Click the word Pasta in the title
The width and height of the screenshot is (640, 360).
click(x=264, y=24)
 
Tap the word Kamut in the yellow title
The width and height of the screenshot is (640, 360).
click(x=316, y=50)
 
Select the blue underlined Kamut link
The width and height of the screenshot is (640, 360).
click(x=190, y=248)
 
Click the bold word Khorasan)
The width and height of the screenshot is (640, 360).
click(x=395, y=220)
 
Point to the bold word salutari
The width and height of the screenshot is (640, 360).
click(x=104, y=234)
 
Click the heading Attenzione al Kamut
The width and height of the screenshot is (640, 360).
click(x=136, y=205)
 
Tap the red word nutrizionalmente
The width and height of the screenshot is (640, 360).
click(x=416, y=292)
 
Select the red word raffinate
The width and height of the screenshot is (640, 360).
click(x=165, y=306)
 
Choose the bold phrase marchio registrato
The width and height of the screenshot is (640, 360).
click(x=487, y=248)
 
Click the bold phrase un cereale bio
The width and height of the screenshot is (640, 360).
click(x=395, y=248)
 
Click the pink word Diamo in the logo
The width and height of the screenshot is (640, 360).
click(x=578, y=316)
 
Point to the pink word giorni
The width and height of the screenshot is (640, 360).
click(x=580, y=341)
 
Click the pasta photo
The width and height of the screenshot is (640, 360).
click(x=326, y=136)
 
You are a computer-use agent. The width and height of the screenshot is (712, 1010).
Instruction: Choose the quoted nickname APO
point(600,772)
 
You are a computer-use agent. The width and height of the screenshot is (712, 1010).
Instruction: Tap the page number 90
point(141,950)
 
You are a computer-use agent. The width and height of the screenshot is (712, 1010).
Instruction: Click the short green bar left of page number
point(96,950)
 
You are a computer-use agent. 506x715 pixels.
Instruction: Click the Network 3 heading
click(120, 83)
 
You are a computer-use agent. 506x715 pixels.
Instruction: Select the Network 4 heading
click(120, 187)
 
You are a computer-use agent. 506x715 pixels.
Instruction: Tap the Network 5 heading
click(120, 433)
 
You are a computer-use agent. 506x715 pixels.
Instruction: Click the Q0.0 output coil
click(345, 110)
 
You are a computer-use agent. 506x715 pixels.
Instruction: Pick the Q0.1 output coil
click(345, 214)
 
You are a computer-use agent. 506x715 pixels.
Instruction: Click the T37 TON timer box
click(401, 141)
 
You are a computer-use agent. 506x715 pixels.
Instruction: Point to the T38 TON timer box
------
**Problem requirements:** Print every line of the material above verbatim, from the first line to the last.

**Output of the task:**
Click the word Pasta in the title
The width and height of the screenshot is (640, 360).
click(x=264, y=24)
 
Tap the word Kamut in the yellow title
The width and height of the screenshot is (640, 360).
click(x=316, y=50)
 
Select the blue underlined Kamut link
The width and height of the screenshot is (640, 360).
click(x=190, y=248)
 
Click the bold word Khorasan)
The width and height of the screenshot is (640, 360).
click(x=395, y=220)
 
Point to the bold word salutari
The width and height of the screenshot is (640, 360).
click(x=104, y=234)
 
Click the heading Attenzione al Kamut
The width and height of the screenshot is (640, 360).
click(x=136, y=205)
 
Tap the red word nutrizionalmente
The width and height of the screenshot is (640, 360).
click(x=416, y=292)
 
Select the red word raffinate
The width and height of the screenshot is (640, 360).
click(x=165, y=306)
 
Choose the bold phrase marchio registrato
The width and height of the screenshot is (640, 360).
click(x=487, y=248)
 
Click the bold phrase un cereale bio
The width and height of the screenshot is (640, 360).
click(x=395, y=248)
 
Click the pink word Diamo in the logo
The width and height of the screenshot is (640, 360).
click(x=578, y=316)
 
Point to the pink word giorni
The width and height of the screenshot is (640, 360).
click(x=580, y=341)
 
Click the pasta photo
The width and height of the screenshot is (640, 360).
click(x=326, y=136)
 
You are a computer-use agent. The width and height of the screenshot is (712, 1010).
Instruction: Choose the quoted nickname APO
point(600,772)
 
You are a computer-use agent. The width and height of the screenshot is (712, 1010).
Instruction: Tap the page number 90
point(141,950)
 
You are a computer-use agent. The width and height of the screenshot is (712, 1010).
Instruction: Click the short green bar left of page number
point(96,950)
 
You are a computer-use agent. 506x715 pixels.
Instruction: Click the Network 3 heading
click(120, 83)
 
You are a computer-use agent. 506x715 pixels.
Instruction: Select the Network 4 heading
click(120, 187)
 
You are a computer-use agent. 506x715 pixels.
Instruction: Tap the Network 5 heading
click(120, 433)
 
You are a computer-use agent. 506x715 pixels.
Instruction: Click the Q0.0 output coil
click(345, 110)
 
You are a computer-use agent. 506x715 pixels.
Instruction: Pick the Q0.1 output coil
click(345, 214)
 
You are a computer-use agent. 506x715 pixels.
Instruction: Click the T37 TON timer box
click(401, 141)
 
You are a computer-use agent. 506x715 pixels.
Instruction: Point to the T38 TON timer box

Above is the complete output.